I seen most of the vision transformer architecture for classification task. Why it is not used for the regression application where output is also image such as deblurring or image translation?
If vision transformer is used in any such application, request you to share the link.
Just need to confirm like FCN, is it possible to use different image size for training and inference in ViT?
I think there have been pretraining methods that output completions for masked parts of the input. Is that like what you have in mind? (I cannot find the reference I was looking for, but MST: Masked Self-Supervised Transformer for Visual Representation | OpenReview seems somewhat similar.)
My impression is that it’s relatively resource-intense, but can be done.
I don’t think you can use varying image sizes with ViT easily as typically the patches are of fixed size and fixed number.

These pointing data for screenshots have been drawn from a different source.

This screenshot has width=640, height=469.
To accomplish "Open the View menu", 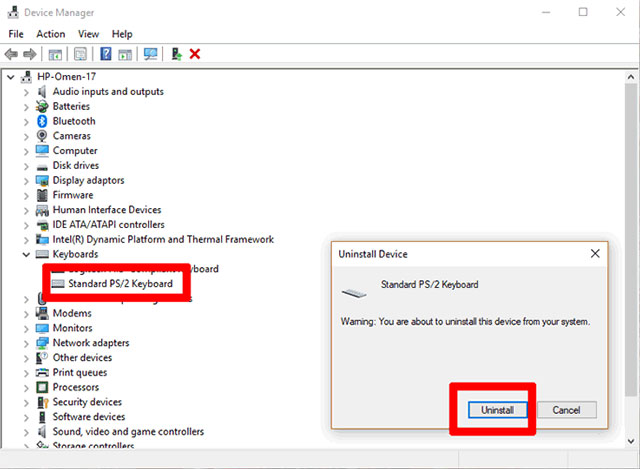I will 89,34.
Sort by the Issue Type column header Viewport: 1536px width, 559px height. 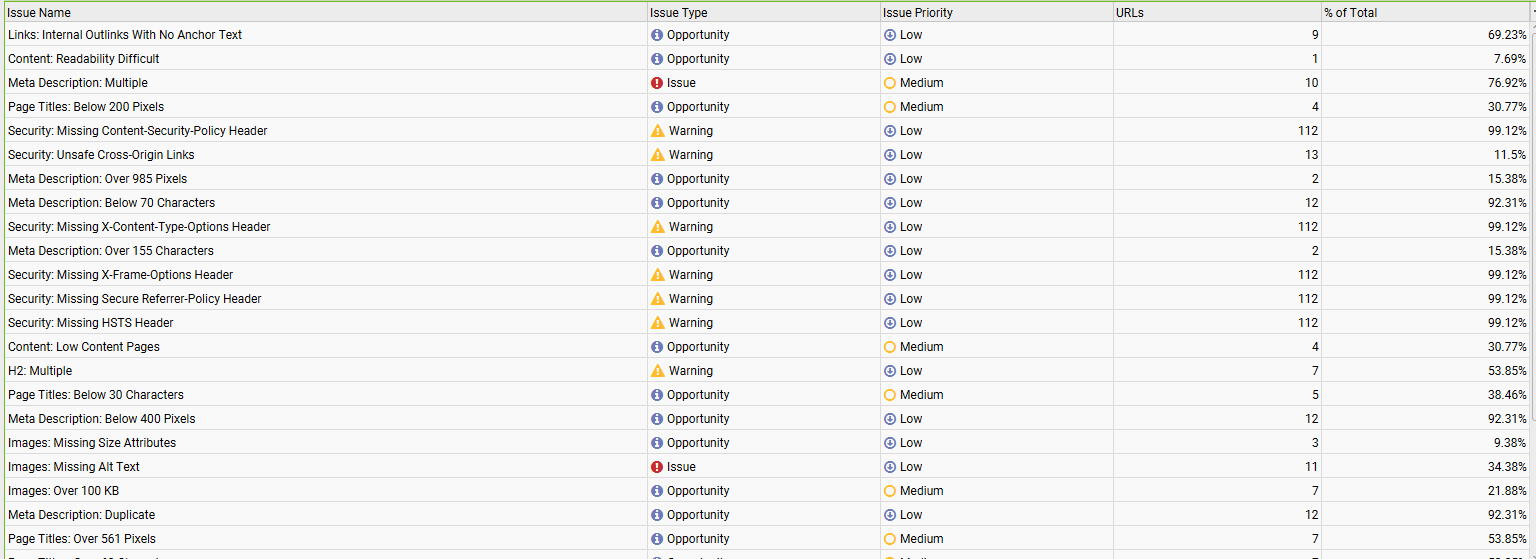coord(678,13)
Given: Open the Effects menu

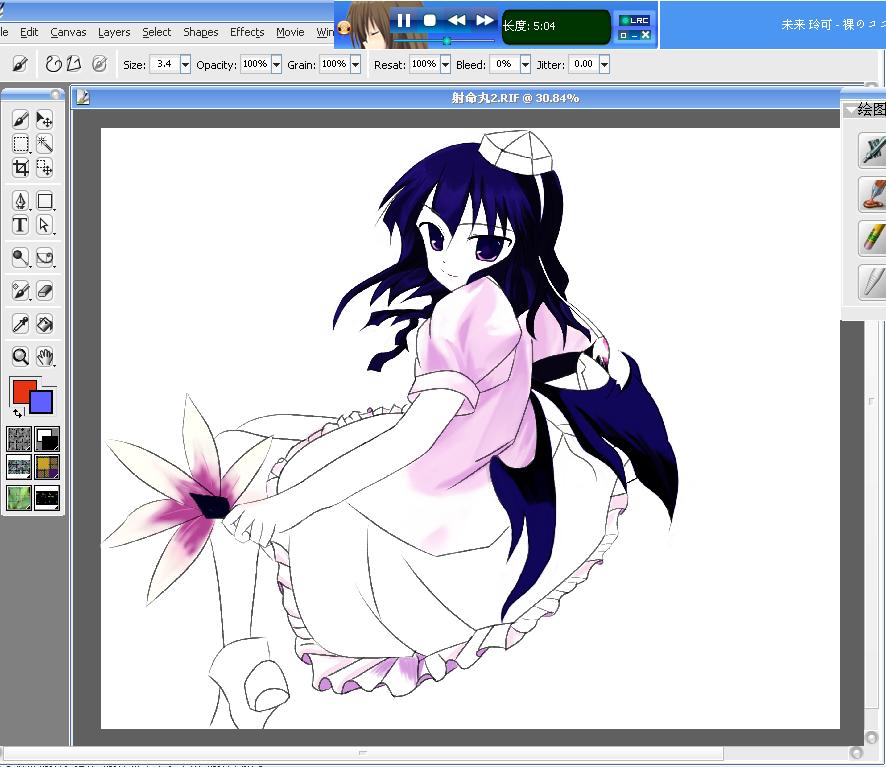Looking at the screenshot, I should click(x=247, y=32).
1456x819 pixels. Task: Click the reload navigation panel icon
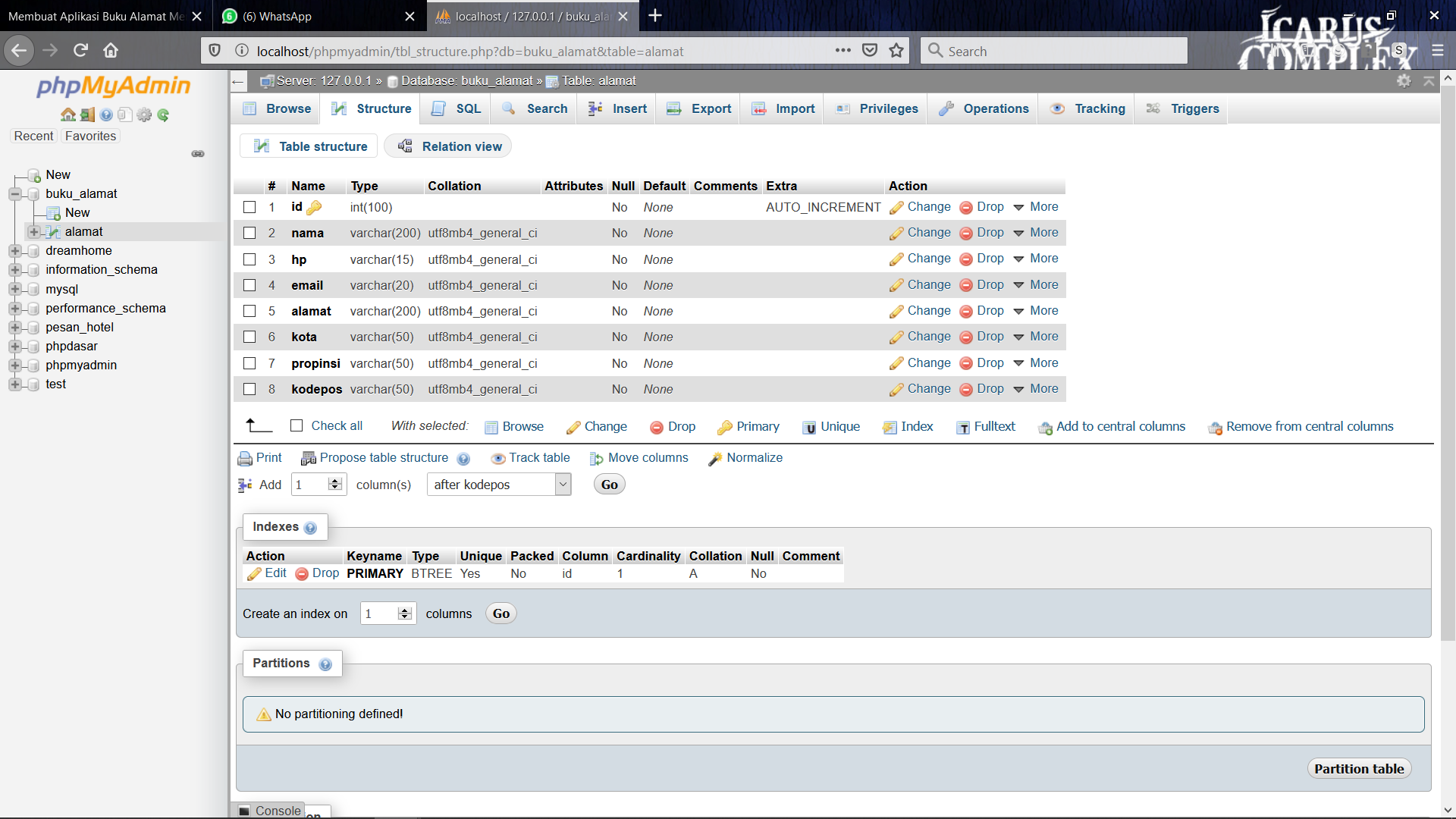point(163,115)
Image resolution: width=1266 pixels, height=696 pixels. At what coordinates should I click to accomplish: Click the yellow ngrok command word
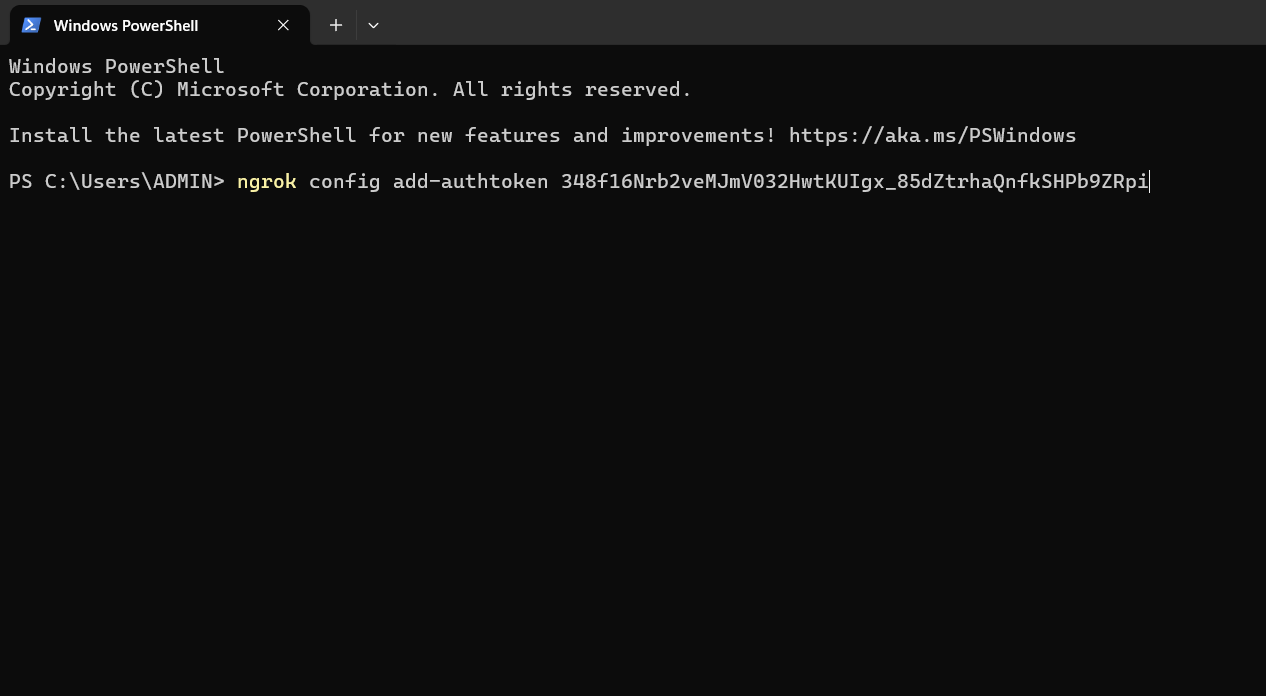(266, 181)
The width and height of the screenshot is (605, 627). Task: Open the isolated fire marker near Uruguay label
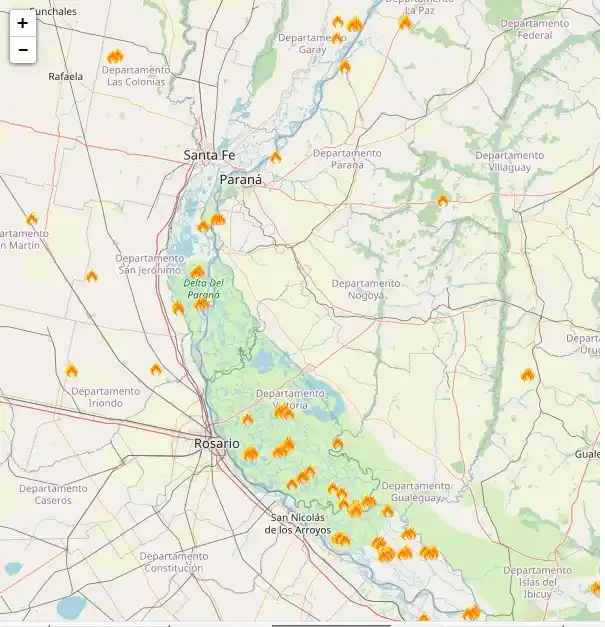click(x=528, y=375)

In my application, I need output as image. So I am bit confuse with the decoder part to generate the image from the output of the vision transformer encoder. In the mentioned reference paper, author used the CNN architecture in decoder part. My confusion is, Is there only CNN architecture in decoder part or some other architecture may help to regenerate desired output as image from vision transformer encoder output. Any reference may helpful.
An obvious one might be imagegpt: GitHub - openai/image-gpt , but in general, you if you have 16x16 pixel blocks and want c output channels, you could just make the last layer c * 16*16 and build your image from that by reshaping.